**YOUR TASK:** Rewrite the listing from its first line through the line with "The width and height of the screenshot is (1563, 1000).", putting "Determine" wherever "Identify" appears and leaving everything else as it is.

**RECORDS PROVIDED:**
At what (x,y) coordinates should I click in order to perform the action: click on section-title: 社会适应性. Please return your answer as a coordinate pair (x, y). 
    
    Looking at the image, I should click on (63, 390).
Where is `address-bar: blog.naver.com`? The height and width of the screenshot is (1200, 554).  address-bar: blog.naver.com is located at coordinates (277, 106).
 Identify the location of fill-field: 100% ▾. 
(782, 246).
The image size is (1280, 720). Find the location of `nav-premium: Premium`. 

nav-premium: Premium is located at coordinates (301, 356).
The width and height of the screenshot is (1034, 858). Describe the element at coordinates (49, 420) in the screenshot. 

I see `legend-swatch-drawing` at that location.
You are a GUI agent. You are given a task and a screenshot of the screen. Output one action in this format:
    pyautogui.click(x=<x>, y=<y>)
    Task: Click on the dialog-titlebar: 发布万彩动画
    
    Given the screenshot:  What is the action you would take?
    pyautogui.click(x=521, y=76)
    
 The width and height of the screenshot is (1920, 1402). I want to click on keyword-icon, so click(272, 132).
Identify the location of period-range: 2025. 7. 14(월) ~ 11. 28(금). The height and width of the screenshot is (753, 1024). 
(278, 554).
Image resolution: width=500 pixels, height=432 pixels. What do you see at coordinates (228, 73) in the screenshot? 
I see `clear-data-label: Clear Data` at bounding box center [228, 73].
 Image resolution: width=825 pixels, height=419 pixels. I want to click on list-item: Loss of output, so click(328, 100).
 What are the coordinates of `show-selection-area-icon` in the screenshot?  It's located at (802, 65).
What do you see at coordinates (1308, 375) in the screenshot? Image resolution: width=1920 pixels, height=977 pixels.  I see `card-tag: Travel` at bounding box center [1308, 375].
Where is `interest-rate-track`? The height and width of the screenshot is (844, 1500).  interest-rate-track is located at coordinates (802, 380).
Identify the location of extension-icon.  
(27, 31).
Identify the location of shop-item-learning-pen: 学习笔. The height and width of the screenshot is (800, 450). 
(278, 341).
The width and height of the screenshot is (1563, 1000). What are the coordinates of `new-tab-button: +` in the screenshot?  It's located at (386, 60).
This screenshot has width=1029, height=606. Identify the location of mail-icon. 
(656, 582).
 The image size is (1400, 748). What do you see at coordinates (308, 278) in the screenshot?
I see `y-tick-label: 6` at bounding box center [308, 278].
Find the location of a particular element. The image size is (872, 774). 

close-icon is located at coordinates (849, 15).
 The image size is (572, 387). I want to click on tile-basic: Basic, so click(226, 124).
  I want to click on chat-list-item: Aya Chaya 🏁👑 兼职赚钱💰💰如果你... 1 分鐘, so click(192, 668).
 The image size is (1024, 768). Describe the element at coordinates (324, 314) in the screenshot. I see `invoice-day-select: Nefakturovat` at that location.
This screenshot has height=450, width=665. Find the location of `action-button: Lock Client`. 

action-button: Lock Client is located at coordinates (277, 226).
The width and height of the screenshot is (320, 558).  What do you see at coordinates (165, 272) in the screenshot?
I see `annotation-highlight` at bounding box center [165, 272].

**TASK SOLUTION:**
At what (x,y) coordinates should I click in order to perform the action: click on section-title: 社会适应性. Please return your answer as a coordinate pair (x, y). 
    
    Looking at the image, I should click on (63, 390).
Where is `address-bar: blog.naver.com`? The height and width of the screenshot is (1200, 554).  address-bar: blog.naver.com is located at coordinates (277, 106).
 Determine the location of fill-field: 100% ▾. 
(782, 246).
The image size is (1280, 720). Find the location of `nav-premium: Premium`. 

nav-premium: Premium is located at coordinates (301, 356).
The width and height of the screenshot is (1034, 858). Describe the element at coordinates (49, 420) in the screenshot. 

I see `legend-swatch-drawing` at that location.
You are a GUI agent. You are given a task and a screenshot of the screen. Output one action in this format:
    pyautogui.click(x=<x>, y=<y>)
    Task: Click on the dialog-titlebar: 发布万彩动画
    
    Given the screenshot:  What is the action you would take?
    pyautogui.click(x=521, y=76)
    
 The width and height of the screenshot is (1920, 1402). I want to click on keyword-icon, so click(272, 132).
Determine the location of period-range: 2025. 7. 14(월) ~ 11. 28(금). The height and width of the screenshot is (753, 1024). 
(278, 554).
Image resolution: width=500 pixels, height=432 pixels. What do you see at coordinates (228, 73) in the screenshot? 
I see `clear-data-label: Clear Data` at bounding box center [228, 73].
 Image resolution: width=825 pixels, height=419 pixels. I want to click on list-item: Loss of output, so click(328, 100).
 What are the coordinates of `show-selection-area-icon` in the screenshot?  It's located at (802, 65).
What do you see at coordinates (1308, 375) in the screenshot? Image resolution: width=1920 pixels, height=977 pixels.  I see `card-tag: Travel` at bounding box center [1308, 375].
Where is `interest-rate-track`? The height and width of the screenshot is (844, 1500).  interest-rate-track is located at coordinates (802, 380).
Determine the location of extension-icon.  
(27, 31).
Determine the location of shop-item-learning-pen: 学习笔. The height and width of the screenshot is (800, 450). 
(278, 341).
The width and height of the screenshot is (1563, 1000). What are the coordinates of `new-tab-button: +` in the screenshot?  It's located at (386, 60).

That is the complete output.